Politics & Government

June 23, 2014

Candidate: Daughter told she didn’t provide proof of citizenship to vote

A candidate for secretary of state said Monday that his daughter received a letter informing her that she had failed to provide proof of citizenship when registering to vote even though she uploaded a picture of her passport to the state’s website.

A candidate for secretary of state said Monday that his daughter received a letter informing her that she had failed to provide proof of citizenship when registering to vote even though she uploaded a picture of her passport to the state’s website.

Scott Morgan is challenging Secretary of State Kris Kobach in the Republican primary and has been an outspoken critic of the state’s proof of citizenship law and its implementation.

His daughter, Grace Morgan, an 18-year-old student at the University of Kansas, received a letter Saturday from the Douglas County Clerk’s Office that she had failed to provide the required documents to prove U.S. citizenship, Morgan said. She had registered online through a state website.

The Secretary of State’s Office later said that Grace Morgan had submitted the necessary proof and was officially registered as of Monday, but that there was a delay in getting the documentation to Douglas County.

Jamie Shew, Douglas County clerk, confirmed in a phone call Monday that Grace Morgan received a letter and that her file showed that the county had not received any documentation from the DMV.

“I can just deal with whatever gets uploaded to us,” Shew said.

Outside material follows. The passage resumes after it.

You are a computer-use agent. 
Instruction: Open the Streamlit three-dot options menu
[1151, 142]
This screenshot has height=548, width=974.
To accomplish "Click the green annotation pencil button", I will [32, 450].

But minutes later Shew called The Eagle to say that he had been informed by his staff that the Secretary of State’s Office had sent his office an electronic copy of Morgan’s passport at 9:30 a.m. Monday.

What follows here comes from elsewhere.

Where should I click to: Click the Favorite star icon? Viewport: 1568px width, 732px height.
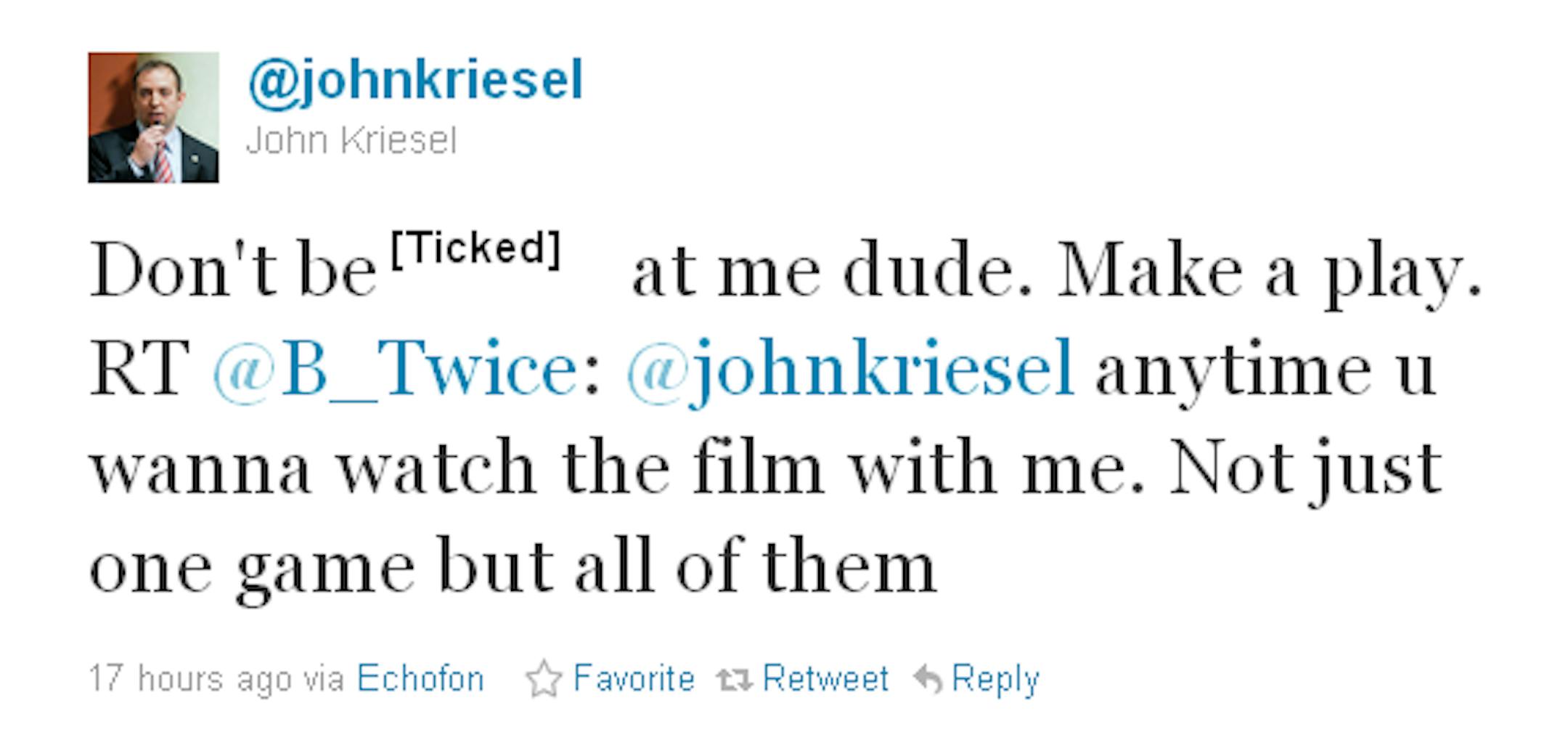pos(544,679)

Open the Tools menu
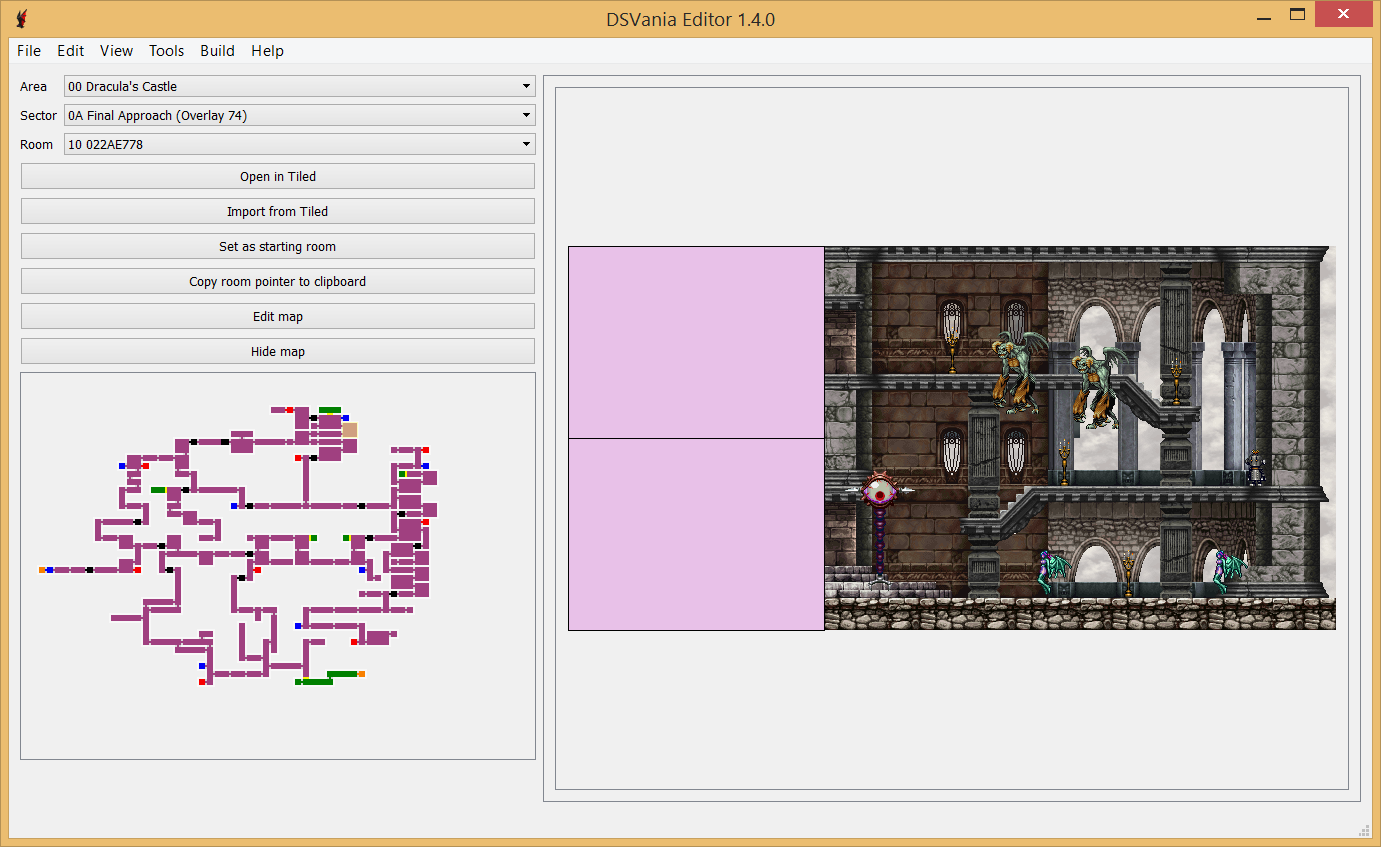tap(166, 51)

“We did receive it (proof of citizenship) this morning,” Shew said. “Now we received the registration on the 18th. We don’t typically wait. Once we receive that voter registration if we don’t have citizenship to me it’s really important that we reach out to those people as soon possible, so we sent the letter as soon as we got the registration.”

Shew said his staff was unsure how common it is for the county to receive registration information several days before it receives proof of citizenship.

Bryan Caskey, the assistant state election director in the Secretary of State’s Office, addressed the confusion in a phone call.

He said that the registration information is processed through a different database than the proof of citizenship information, and in this case it was processed and sent to the county more quickly.

“In this case she did everything correctly. The county was super efficient in sending out the notice, saying they received the data and there was no documentation attached. … And then this morning they got the actual proof of citizenship document,” Caskey said. He said he confirmed that Grace Morgan was now listed as registered.

“I wouldn’t say this is common. There’s just a natural few days it takes to get all the information to the county at the same time. Sometimes it can happen within one to three days. Sometimes it can take a little bit longer,” Caskey said. He said the speed can depend on the time of day a person registers and how efficiently the DMV’s technology processes are. “There’s multiple databases involved and it just takes a little bit of time to verify that the document goes with the applicant.”

Scott Morgan said he was surprised that the situation was resolved so quickly after he began posting about it on social media.

“How it happened to my daughter and then was miraculously resolved ... it just makes me wonder how many people out there whose father isn’t running for secretary of state against the incumbent are left in Never Never Land,” he said Monday afternoon.

He praised the Douglas County Clerk’s Office for ensuring that voters are informed quickly about their registration status. But he questioned the Secretary of State’s Office’s claims that the system had worked properly in this case.

“I have a different definition of what the system working is,” Morgan said. “In a system designed to help people vote, you would never be making any comment like the county clerk was too efficient.”

He said the complexity of the process could dissuade young people from voting.

“It’s all these things that the average 18-year-old is just going to say, ‘the heck with it,’ ” Morgan said. He said that the online system repeatedly froze as his daughter went through the registration process. “And it’s just phenomenal that we think it’s okay to put these kind of hurdles in front of these people who are trying to register to vote.

Assistant Secretary of State Brad Bryant pushed back against Morgan’s criticisms.

“I think of some of the things we’ve done electronically in recent years … are really addressing expectations of sort of a younger generation of voters,” Bryant said.

“They expect to do things, including transactions with the government, electronically. They expect that. And she did it successfully. She did it correctly. And the system really worked,” Bryant said. “It’s just that like we said there’s a couple of days delay in a lot of these in getting all the information packaged up and sent to the right source.”

Kobach has repeatedly said that it is much easier to satisfy the citizenship requirement than critics say it is. He told The Eagle his office “bent over backwards to make it easy to comply with this” in an interview earlier this month.

Morgan said his family couldn’t help but laugh upon receiving the letter, joking that many people would think it was something he made up for the campaign. But he took a photograph of his daughter holding her letter and posted it on Facebook as proof.

“When you get it, you laugh about it, because it’s so absurd. But then the sad thing is, the absurdity is the reality of what we’ve created here in Kansas to protect ourselves from something that doesn’t exist,” Morgan said.